Systems reconsolidation reveals a selective role for the anterior cingulate cortex in generalized contextual fear memory expression

Abstract

After acquisition, hippocampus-dependent memories undergo a systems consolidation process, during which they become independent of the hippocampus and dependent on the anterior cingulate cortex (ACC) for memory expression. However, consolidated remote memories can become transiently hippocampus-dependent again following memory reactivation. How this systems reconsolidation affects the role of the ACC in remote memory expression is not known. Using contextual fear conditioning, we show that the expression of 30-day-old remote memory can transiently be supported by either the ACC or the dorsal hippocampus following memory reactivation, and that the ACC specifically mediates expression of remote generalized contextual fear memory.

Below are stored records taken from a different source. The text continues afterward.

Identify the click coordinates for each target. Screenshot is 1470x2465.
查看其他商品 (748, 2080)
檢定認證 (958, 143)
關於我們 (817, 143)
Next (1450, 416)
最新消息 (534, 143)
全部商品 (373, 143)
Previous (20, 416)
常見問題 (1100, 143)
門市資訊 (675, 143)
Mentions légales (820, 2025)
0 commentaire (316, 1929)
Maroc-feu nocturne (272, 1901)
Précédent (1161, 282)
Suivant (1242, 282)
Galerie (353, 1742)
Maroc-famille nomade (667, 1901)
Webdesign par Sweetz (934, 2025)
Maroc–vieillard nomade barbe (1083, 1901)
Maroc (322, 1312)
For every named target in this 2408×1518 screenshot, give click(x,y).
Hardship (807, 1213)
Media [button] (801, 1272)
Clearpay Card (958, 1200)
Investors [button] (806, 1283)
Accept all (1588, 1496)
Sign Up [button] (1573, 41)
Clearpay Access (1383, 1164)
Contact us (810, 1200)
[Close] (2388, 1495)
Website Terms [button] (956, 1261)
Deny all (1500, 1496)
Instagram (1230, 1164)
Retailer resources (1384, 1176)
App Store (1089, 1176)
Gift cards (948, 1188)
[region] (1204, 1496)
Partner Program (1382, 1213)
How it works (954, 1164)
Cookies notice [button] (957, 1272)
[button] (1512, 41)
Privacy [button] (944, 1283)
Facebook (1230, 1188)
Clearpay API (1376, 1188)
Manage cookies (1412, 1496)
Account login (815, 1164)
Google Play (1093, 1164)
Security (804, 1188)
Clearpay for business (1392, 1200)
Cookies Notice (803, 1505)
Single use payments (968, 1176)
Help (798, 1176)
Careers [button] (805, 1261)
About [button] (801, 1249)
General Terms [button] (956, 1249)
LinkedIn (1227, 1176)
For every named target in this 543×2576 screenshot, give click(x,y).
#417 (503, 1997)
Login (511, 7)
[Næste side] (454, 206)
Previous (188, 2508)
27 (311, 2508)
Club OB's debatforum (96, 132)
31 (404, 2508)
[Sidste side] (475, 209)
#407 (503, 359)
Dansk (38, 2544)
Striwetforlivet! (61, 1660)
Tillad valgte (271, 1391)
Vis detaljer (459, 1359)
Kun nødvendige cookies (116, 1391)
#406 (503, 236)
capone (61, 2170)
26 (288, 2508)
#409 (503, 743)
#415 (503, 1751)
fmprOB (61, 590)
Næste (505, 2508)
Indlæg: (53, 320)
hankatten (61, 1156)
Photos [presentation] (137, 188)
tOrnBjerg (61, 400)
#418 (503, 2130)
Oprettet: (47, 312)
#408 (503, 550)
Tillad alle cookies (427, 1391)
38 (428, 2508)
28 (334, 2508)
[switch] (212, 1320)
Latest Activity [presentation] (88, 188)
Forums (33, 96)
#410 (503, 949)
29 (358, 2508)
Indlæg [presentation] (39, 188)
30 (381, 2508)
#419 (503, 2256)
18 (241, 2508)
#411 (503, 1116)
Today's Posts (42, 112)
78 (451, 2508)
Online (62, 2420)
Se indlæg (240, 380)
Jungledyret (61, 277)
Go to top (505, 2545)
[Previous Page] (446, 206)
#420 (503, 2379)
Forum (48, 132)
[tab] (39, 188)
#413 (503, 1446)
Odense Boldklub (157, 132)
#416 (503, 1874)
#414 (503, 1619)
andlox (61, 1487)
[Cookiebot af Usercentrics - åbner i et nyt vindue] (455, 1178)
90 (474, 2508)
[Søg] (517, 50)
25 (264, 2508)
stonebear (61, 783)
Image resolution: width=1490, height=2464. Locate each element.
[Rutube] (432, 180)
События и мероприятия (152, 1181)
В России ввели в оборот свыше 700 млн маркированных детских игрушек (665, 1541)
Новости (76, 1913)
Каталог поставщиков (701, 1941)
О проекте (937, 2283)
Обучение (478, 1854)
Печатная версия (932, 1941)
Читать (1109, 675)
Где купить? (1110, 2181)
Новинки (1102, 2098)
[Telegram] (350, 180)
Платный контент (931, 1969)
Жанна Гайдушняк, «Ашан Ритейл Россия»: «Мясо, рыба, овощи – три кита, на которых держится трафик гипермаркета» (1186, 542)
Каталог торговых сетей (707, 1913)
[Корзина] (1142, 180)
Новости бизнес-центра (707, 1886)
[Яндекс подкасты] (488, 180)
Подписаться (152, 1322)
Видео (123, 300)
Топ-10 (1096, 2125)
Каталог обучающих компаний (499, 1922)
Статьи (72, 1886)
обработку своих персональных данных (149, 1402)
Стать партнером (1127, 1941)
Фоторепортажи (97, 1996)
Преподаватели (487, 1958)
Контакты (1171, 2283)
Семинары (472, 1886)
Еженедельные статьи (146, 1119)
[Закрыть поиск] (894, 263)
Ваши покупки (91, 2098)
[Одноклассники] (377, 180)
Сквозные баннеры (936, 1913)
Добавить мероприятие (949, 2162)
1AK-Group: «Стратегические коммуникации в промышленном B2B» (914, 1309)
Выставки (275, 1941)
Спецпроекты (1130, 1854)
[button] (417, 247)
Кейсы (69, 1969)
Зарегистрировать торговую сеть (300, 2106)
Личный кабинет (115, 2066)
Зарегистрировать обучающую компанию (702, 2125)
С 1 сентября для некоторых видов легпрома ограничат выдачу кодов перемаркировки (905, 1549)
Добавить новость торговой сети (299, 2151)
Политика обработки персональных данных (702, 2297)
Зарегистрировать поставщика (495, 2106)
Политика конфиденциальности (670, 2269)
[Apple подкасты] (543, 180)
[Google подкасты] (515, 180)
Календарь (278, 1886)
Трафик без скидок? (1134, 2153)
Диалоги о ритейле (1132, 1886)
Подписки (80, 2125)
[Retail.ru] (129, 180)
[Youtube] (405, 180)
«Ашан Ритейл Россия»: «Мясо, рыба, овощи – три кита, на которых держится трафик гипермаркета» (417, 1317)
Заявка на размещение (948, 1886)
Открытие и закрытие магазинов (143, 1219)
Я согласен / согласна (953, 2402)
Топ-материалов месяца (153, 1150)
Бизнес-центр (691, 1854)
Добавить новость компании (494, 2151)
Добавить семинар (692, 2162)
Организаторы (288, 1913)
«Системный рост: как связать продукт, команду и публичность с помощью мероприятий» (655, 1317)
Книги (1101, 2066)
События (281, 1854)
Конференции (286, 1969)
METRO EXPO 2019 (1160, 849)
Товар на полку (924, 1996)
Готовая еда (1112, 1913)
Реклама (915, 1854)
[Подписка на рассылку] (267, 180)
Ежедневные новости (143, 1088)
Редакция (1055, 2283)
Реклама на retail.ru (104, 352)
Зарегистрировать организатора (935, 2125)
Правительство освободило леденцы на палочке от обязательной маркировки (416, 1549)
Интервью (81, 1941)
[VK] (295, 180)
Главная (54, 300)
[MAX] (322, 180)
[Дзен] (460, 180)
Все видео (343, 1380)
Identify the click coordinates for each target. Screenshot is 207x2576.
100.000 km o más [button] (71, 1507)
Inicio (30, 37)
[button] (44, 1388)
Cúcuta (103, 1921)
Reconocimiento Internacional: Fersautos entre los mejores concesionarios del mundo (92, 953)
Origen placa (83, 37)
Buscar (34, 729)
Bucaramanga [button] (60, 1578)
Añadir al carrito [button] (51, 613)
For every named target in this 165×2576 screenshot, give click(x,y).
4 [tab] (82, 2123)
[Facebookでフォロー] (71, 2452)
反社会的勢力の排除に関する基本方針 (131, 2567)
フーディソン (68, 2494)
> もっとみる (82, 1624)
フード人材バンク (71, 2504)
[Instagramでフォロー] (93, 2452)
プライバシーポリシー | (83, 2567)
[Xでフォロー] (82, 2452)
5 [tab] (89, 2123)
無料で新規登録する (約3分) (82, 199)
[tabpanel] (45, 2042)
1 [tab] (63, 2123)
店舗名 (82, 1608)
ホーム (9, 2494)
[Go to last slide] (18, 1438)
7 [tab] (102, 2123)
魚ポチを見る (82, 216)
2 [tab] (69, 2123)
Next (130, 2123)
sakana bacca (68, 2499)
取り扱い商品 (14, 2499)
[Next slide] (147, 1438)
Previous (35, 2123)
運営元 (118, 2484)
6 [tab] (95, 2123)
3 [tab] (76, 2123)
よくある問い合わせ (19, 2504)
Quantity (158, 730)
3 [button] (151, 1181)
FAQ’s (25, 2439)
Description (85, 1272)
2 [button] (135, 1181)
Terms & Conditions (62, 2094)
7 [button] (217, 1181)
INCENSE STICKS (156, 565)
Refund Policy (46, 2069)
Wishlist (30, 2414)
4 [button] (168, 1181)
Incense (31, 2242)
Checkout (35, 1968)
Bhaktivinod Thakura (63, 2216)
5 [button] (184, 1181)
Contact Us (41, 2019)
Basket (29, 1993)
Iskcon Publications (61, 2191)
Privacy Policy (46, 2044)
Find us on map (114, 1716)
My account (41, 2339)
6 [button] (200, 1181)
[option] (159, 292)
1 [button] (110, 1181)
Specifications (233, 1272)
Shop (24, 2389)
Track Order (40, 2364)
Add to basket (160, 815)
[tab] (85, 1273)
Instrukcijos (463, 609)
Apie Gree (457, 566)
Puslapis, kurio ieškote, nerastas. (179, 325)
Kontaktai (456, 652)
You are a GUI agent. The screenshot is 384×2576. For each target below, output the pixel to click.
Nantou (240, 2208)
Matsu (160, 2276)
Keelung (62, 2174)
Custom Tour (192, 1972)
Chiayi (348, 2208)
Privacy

We found that suppression of neural activity in the ACC with the AMPA/kainate receptor antagonist 6-cyano-7-nitroquinoxaline-2,3-dione (CNQX) impaired the expression of remote, but not recent, contextual fear memory. Fear expression was not affected by this treatment if preceded by memory reactivation 6 h earlier, nor was it affected by suppression of neural activity in the dorsal hippocampus with the GABA-receptor agonist muscimol. However, simultaneous targeting of both the ACC and the dorsal hippocampus 6 h after memory reactivation disrupted contextual fear memory expression. Second, we observed that expression of a 30-day-old generalized contextual fear memory in a novel context was not affected by memory reactivation 6 h earlier. However, intra-ACC CNQX infusion before testing impaired contextual fear expression in the novel context, but not the original training context. Together, these data suggest that although the dorsal hippocampus may be recruited during systems reconsolidation, the ACC remains necessary for the expression of generalized contextual fear memory.

Figure 1

Effects of CNQX infusion into the ACC on recent and remote contextual fear memory expression, and expression following remote memory reactivation. (a) Experimental designs used in testing 30-day-old recent memory (left) and 3-day-old remote memory (right). (b) At 3 days after training, pre-test CNQX infusions into the ACC did not impair contextual fear memory expression. (c) At 30 days after training, pre-test CNQX infusions into the ACC impaired contextual fear memory expression (test 1), but if preceded by memory reactivation 6 h earlier (vehicle group on test 1; 6 h inter-test-interval, ITI), the same treatment did not impair contextual fear memory expression (test 2). (d) At 30 days after training, pre-test CNQX infusions into the ACC impaired contextual fear memory expression (test 1), and when preceded by memory reactivation 24 h earlier (vehicle group on test 1), the same treatment was similarly effective in impairing contextual fear memory expression. (e) Testing 30-day-old contextual fear memory twice with 24 h inter-test-interval did not impair contextual fear memory expression on the second test. *P<0.05. Data are means±SEM.

Figure 2

Effects of CNQX infusion into the ACC and muscimol infusion into the dorsal hippocampus on remote contextual fear memory preceded by memory reactivation. (a) Experimental design used with data presented below. (b) At 30 days after training and preceded by memory reactivation 6 h earlier, only simultaneous pre-test infusions of CNQX into the ACC and muscimol into the dorsal hippocampus impaired contextual fear memory expression, whereas simultaneous infusions of either drug alone with the vehicle of the other drug did not impair contextual fear memory expression. A control for anatomical specificity of dorsal hippocampus infusions, where muscimol was infused dorsal to the dorsal hippocampus with CNQX infused into the ACC, did not impair contextual fear memory expression. *P<0.05. Data are means±SEM.

Figure 3

Effects of CNQX infusion into the ACC on generalized contextual fear memory preceded by memory reactivation. (a, upper) Experimental design used with data presented below. (a, lower) When tested 3 days after training, rats showed high levels of freezing in the original training context, but not in a novel context. At 30 days, however, rats showed contextual fear generalization with similar levels of freezing to both the original training context and a novel context. (b, upper) Experimental design used with data presented below. (b, lower) Remote memory reactivation in the original training context (test 1) did not affect contextual generalization 6 h later (test 2) where similar high levels of freezing were expressed in both the training context and the novel context. (c, upper) Experimental design used with data presented below. (c, lower) At 6 h following the reactivation of a 30-day-old memory, CNQX infusions into the ACC impaired contextual fear expression in the novel context, whereas vehicle infusions into the ACC did not impair contextual fear expression in either the training or the novel context (d). **P<0.01. Data are means±SEM.